By Darcie Murphy
CTS Ultrarunning Coach
Increasing training volume or intensity is often a contributing factor in ultrarunning injuries. Your body has adapted to a certain workload, and increasing that workload is necessary in order to improve fitness, but if you ramp up training too quickly or too much you are at increased risk of injury. Finding the right balance can be tricky, so how quickly can an ultra runner increase their training workload without risking injury?
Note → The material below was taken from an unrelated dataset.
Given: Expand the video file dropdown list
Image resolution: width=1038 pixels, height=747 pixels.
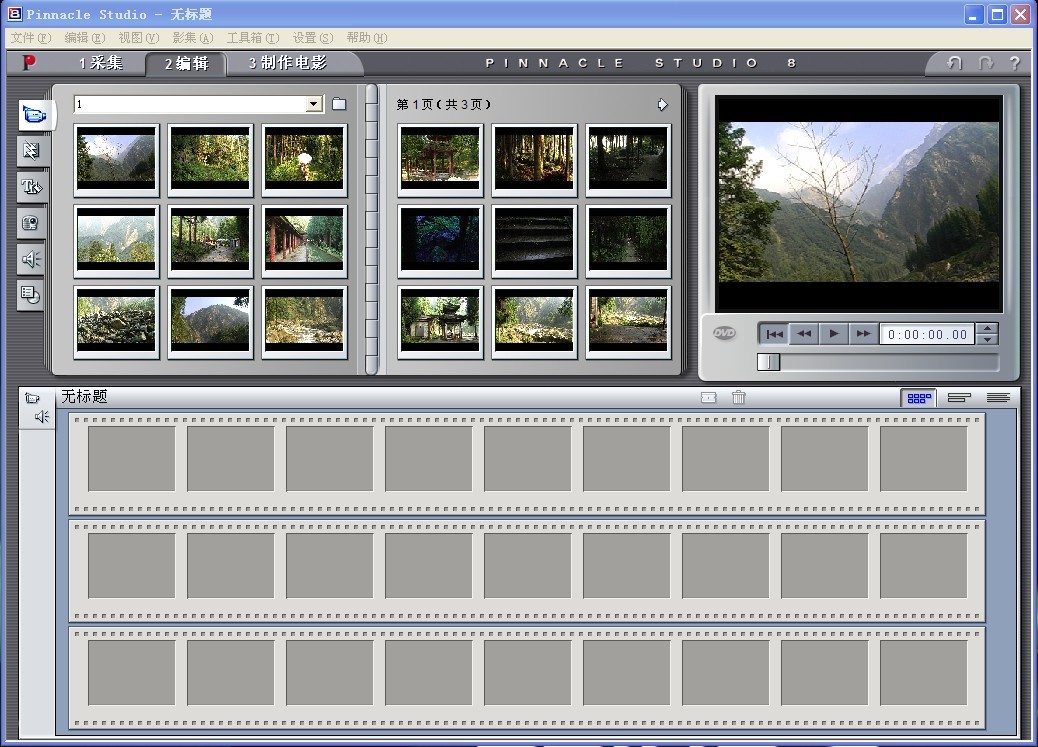Looking at the screenshot, I should [x=314, y=104].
Measuring training workload
First, let’s identify the metrics commonly used to measure training workload. Volume, the amount of training time per day, week, month or year, is one of the most commonly used measurements. Distance is another frequently used quantity to determine training load. While these are important and useful tools, they fail to directly account for the physiological stress created by an individual training session or series of workouts (training block). A slightly more insightful metric that combines duration and intensity relative to the athlete’s threshold heart rate or threshold pace is referred to as Training Stress Score (TSS). Training Stress Score was developed by TrainingPeaks, one of the software systems CTS Coaches use to evaluate and plan training. Since TSS estimates total workload a bit more effectively than volume or distance alone, we’ll refer to this as we discuss how quickly a runner can ramp up their training without risking injury or burn out.
Guidelines for Ramping Up Training Workload
A customary guideline for an ultra runner who already has an established level of fitness can safely increase training workload from one training block to the next by at least 10% and up to 30%, depending on the length and type of the training. After the first several weeks the increase in training load should taper off gradually.
What does that look like in terms of numbers?
Let’s first look at the ultra runner with an establish level of aerobic training. Referring to the article How Much Time To Train for an Ultra Event…this would be about 6 hrs/week for at least 3 weeks for a runner preparing for a 50k or 50 miler and about 9 hrs/week for at last three weeks for athletes preparing for the 100k to 100 mile distance. Let’s assume a runner of this fitness level has accrued an average of 500 TSS points weekly over the course of about three weeks. Their next build could (and should) have an average weekly TSS of at least 550 and up to 650 TSS based on the 10-30% guideline.
Ramping Up After Injury
Rapid progression may not be appropriate for athletes returning to running after injury. An injured athlete’s return to unrestricted training should be based on the guidance of their physician and/or physical therapist, and is highly individual. Patience is the most important component to successfully returning to unrestricted training. For instance, when Olympic cyclist Mara Abbott transitioned to running after retiring from competitive cycling, she suffered stress fractures. After not listening to her first physical therapist and pushing too hard too soon, she listened to her second therapist who had her start with ONE mile and increase 10% per week, the lower end of the aforementioned range. Although infuriatingly slow for an Olympian, the very gradual increase in training volume worked to get her back to long runs injury free.
How often should ultrarunners take recovery weeks? This depends on the intensity level of the training, among other things, but let’s focus on intensity. Many runners make the mistake of making all of their training blocks have a stereotypical three weeks hard to one week easy, regardless of the training intensity. This is a big error, as not all intensities are created equal in the amount of time it takes for an adaptation or the amount of time necessary for recovery. Generally speaking, the lower the intensity of a training block, the longer that training block can be and vice versa. For an ultra runner focused on improving aerobic fitness (Endurance and Steady State Runs), almost all of their training intensity will be relatively low, about 65-80% of their threshold pace or HR. In these instances a training block can be 3-5 weeks long before taking a recovery period (usually 4-7 days with the total training load for this recovery period about 30% lower than the average of the other weeks). As the intensity of training increases, the duration of any training block should decrease. Athletes completing 2-4 Tempo runs weekly in order to develop lactate threshold pace may do a training block two to three weeks long, while a runner integrating VO2 max intervals should complete a training block 10 days to 2.5 weeks in duration in order to optimized adaptations while minimizing the risk of injury. This guideline applies to all runners from the beginner to the elite.
Subjective Self Monitoring
While numbers and data are terrific tools, they often don’t reveal the entire story. Subjective data, or how an athlete feels, is equally important. It’s important for athletes to stay tuned in to the feedback their body sends. While some fatigue is a normal part of the training process, extreme levels of fatigue or symptoms of injury may necessitate a slower weekly build up or shorter training blocks. Communicating regularly with your coach allows your coach to adapt the training approach based on how your physiology responds to the training. If an athlete is self-trained, keeping consistent notes following each workout can be helpful. Either way, this subjective data can give insight into the level of fatigue and when an injury first becomes apparent. Usually, if addressed early, the training approach can be altered in a manner that allows the athlete to keep training while avoiding a situation that will worsen a potential injury or create a level of fatigue counter-productive to fitness improvements.
Ultimately the combination of numerical data and self-monitoring within the guidelines above will typically lead to fitness increases while keeping the athlete injury-free and mentally buoyant. There is flexibility built into the formulas because there is no one-size-fits-all approach for each individual athlete. But science and experience has shown these approaches to be both effective and safe.